▶ [Task details]:
Your response should be the complete listing, copied exactly.

═════ Input material

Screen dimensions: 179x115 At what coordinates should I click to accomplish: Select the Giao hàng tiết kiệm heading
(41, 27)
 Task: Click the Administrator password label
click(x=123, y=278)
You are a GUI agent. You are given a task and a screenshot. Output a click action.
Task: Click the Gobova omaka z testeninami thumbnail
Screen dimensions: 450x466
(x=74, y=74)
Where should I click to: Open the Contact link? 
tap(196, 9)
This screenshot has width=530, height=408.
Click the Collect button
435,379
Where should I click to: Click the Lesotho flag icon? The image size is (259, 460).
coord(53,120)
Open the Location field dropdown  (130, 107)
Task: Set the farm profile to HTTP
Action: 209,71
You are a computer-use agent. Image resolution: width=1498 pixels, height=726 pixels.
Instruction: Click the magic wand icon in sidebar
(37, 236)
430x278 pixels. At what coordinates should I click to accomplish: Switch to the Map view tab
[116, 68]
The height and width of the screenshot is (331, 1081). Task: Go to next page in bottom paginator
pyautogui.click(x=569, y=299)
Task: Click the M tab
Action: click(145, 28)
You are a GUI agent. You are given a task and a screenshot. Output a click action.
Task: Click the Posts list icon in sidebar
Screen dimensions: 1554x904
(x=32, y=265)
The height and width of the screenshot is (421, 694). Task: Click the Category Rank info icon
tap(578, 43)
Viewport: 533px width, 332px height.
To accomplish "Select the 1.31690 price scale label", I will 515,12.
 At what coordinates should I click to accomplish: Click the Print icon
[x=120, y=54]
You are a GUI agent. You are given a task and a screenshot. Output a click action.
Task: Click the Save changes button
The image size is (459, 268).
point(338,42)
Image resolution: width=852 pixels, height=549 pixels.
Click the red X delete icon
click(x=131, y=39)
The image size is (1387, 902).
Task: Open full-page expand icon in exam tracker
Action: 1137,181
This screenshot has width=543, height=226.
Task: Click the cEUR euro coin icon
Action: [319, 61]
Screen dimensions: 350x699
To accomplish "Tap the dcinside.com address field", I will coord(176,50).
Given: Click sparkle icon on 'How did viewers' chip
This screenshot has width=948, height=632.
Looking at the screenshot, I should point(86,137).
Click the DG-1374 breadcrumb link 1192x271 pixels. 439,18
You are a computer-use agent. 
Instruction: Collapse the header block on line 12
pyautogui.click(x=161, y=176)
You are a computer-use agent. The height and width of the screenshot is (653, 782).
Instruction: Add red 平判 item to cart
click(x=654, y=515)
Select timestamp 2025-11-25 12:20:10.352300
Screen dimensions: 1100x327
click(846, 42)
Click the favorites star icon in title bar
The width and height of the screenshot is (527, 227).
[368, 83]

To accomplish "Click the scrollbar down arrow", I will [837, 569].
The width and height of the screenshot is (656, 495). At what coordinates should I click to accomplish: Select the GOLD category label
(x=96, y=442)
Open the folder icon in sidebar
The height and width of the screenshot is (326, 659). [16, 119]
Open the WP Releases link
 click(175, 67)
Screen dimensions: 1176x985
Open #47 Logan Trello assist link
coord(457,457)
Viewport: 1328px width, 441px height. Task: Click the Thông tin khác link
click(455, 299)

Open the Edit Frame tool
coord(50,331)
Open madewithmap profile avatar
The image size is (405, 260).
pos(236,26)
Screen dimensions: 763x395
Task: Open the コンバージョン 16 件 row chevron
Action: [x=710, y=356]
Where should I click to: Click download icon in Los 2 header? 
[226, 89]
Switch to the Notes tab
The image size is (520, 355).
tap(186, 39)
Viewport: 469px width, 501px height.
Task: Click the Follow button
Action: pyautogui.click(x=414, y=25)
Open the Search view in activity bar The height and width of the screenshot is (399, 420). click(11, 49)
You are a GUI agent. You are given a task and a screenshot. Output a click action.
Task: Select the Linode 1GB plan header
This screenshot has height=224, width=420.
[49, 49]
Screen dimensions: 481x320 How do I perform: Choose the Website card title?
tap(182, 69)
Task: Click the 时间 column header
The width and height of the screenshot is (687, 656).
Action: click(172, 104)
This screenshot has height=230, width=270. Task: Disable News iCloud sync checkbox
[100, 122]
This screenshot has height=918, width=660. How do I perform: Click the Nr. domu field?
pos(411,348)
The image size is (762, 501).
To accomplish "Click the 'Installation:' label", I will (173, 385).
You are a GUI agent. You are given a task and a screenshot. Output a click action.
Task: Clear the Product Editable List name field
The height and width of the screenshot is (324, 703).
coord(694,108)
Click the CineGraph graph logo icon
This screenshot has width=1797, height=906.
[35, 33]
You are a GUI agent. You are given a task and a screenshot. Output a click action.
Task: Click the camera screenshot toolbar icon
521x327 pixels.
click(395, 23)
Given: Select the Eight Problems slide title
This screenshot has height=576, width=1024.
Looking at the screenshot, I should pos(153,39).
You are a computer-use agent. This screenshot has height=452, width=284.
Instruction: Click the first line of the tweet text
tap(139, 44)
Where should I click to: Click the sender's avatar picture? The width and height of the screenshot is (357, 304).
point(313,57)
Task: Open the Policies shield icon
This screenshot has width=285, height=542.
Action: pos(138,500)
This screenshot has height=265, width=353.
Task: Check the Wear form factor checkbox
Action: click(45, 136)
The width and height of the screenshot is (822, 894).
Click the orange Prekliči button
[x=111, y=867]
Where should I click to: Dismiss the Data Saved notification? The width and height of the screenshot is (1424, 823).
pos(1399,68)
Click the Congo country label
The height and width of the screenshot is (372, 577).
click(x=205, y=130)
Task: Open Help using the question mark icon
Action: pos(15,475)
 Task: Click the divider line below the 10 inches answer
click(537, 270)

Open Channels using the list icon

══════════

▶ [Written solution]:
Screen dimensions: 179x115 At what coordinates should I click to accomplish: Select the Giao hàng tiết kiệm heading
(41, 27)
 Task: Click the Administrator password label
click(x=123, y=278)
You are a GUI agent. You are given a task and a screenshot. Output a click action.
Task: Click the Gobova omaka z testeninami thumbnail
Screen dimensions: 450x466
(x=74, y=74)
Where should I click to: Open the Contact link? 
tap(196, 9)
This screenshot has width=530, height=408.
Click the Collect button
435,379
Where should I click to: Click the Lesotho flag icon? The image size is (259, 460).
coord(53,120)
Open the Location field dropdown  (130, 107)
Task: Set the farm profile to HTTP
Action: 209,71
You are a computer-use agent. Image resolution: width=1498 pixels, height=726 pixels.
Instruction: Click the magic wand icon in sidebar
(37, 236)
430x278 pixels. At what coordinates should I click to accomplish: Switch to the Map view tab
[116, 68]
The height and width of the screenshot is (331, 1081). Task: Go to next page in bottom paginator
pyautogui.click(x=569, y=299)
Task: Click the M tab
Action: click(145, 28)
You are a GUI agent. You are given a task and a screenshot. Output a click action.
Task: Click the Posts list icon in sidebar
Screen dimensions: 1554x904
(x=32, y=265)
The height and width of the screenshot is (421, 694). Task: Click the Category Rank info icon
tap(578, 43)
Viewport: 533px width, 332px height.
To accomplish "Select the 1.31690 price scale label", I will 515,12.
 At what coordinates should I click to accomplish: Click the Print icon
[x=120, y=54]
You are a GUI agent. You are given a task and a screenshot. Output a click action.
Task: Click the Save changes button
The image size is (459, 268).
point(338,42)
Image resolution: width=852 pixels, height=549 pixels.
Click the red X delete icon
click(x=131, y=39)
The image size is (1387, 902).
Task: Open full-page expand icon in exam tracker
Action: 1137,181
This screenshot has width=543, height=226.
Task: Click the cEUR euro coin icon
Action: [319, 61]
Screen dimensions: 350x699
To accomplish "Tap the dcinside.com address field", I will coord(176,50).
Given: Click sparkle icon on 'How did viewers' chip
This screenshot has width=948, height=632.
Looking at the screenshot, I should point(86,137).
Click the DG-1374 breadcrumb link 1192x271 pixels. 439,18
You are a computer-use agent. 
Instruction: Collapse the header block on line 12
pyautogui.click(x=161, y=176)
You are a computer-use agent. The height and width of the screenshot is (653, 782).
Instruction: Add red 平判 item to cart
click(x=654, y=515)
Select timestamp 2025-11-25 12:20:10.352300
Screen dimensions: 1100x327
click(846, 42)
Click the favorites star icon in title bar
The width and height of the screenshot is (527, 227).
[368, 83]

To accomplish "Click the scrollbar down arrow", I will [837, 569].
The width and height of the screenshot is (656, 495). At what coordinates should I click to accomplish: Select the GOLD category label
(x=96, y=442)
Open the folder icon in sidebar
The height and width of the screenshot is (326, 659). [16, 119]
Open the WP Releases link
 click(175, 67)
Screen dimensions: 1176x985
Open #47 Logan Trello assist link
coord(457,457)
Viewport: 1328px width, 441px height. Task: Click the Thông tin khác link
click(455, 299)

Open the Edit Frame tool
coord(50,331)
Open madewithmap profile avatar
The image size is (405, 260).
pos(236,26)
Screen dimensions: 763x395
Task: Open the コンバージョン 16 件 row chevron
Action: [x=710, y=356]
Where should I click to: Click download icon in Los 2 header? 
[226, 89]
Switch to the Notes tab
The image size is (520, 355).
tap(186, 39)
Viewport: 469px width, 501px height.
Task: Click the Follow button
Action: pyautogui.click(x=414, y=25)
Open the Search view in activity bar The height and width of the screenshot is (399, 420). click(11, 49)
You are a GUI agent. You are given a task and a screenshot. Output a click action.
Task: Select the Linode 1GB plan header
This screenshot has height=224, width=420.
[49, 49]
Screen dimensions: 481x320 How do I perform: Choose the Website card title?
tap(182, 69)
Task: Click the 时间 column header
The width and height of the screenshot is (687, 656).
Action: click(172, 104)
This screenshot has height=230, width=270. Task: Disable News iCloud sync checkbox
[100, 122]
This screenshot has height=918, width=660. How do I perform: Click the Nr. domu field?
pos(411,348)
The image size is (762, 501).
To accomplish "Click the 'Installation:' label", I will (173, 385).
You are a GUI agent. You are given a task and a screenshot. Output a click action.
Task: Clear the Product Editable List name field
The height and width of the screenshot is (324, 703).
coord(694,108)
Click the CineGraph graph logo icon
This screenshot has width=1797, height=906.
[35, 33]
You are a GUI agent. You are given a task and a screenshot. Output a click action.
Task: Click the camera screenshot toolbar icon
521x327 pixels.
click(395, 23)
Given: Select the Eight Problems slide title
This screenshot has height=576, width=1024.
Looking at the screenshot, I should pos(153,39).
You are a computer-use agent. This screenshot has height=452, width=284.
Instruction: Click the first line of the tweet text
tap(139, 44)
Where should I click to: Click the sender's avatar picture? The width and height of the screenshot is (357, 304).
point(313,57)
Task: Open the Policies shield icon
This screenshot has width=285, height=542.
Action: pos(138,500)
This screenshot has height=265, width=353.
Task: Check the Wear form factor checkbox
Action: click(45, 136)
The width and height of the screenshot is (822, 894).
Click the orange Prekliči button
[x=111, y=867]
Where should I click to: Dismiss the Data Saved notification? The width and height of the screenshot is (1424, 823).
pos(1399,68)
Click the Congo country label
The height and width of the screenshot is (372, 577).
click(x=205, y=130)
Task: Open Help using the question mark icon
Action: pos(15,475)
 Task: Click the divider line below the 10 inches answer
click(537, 270)

Open Channels using the list icon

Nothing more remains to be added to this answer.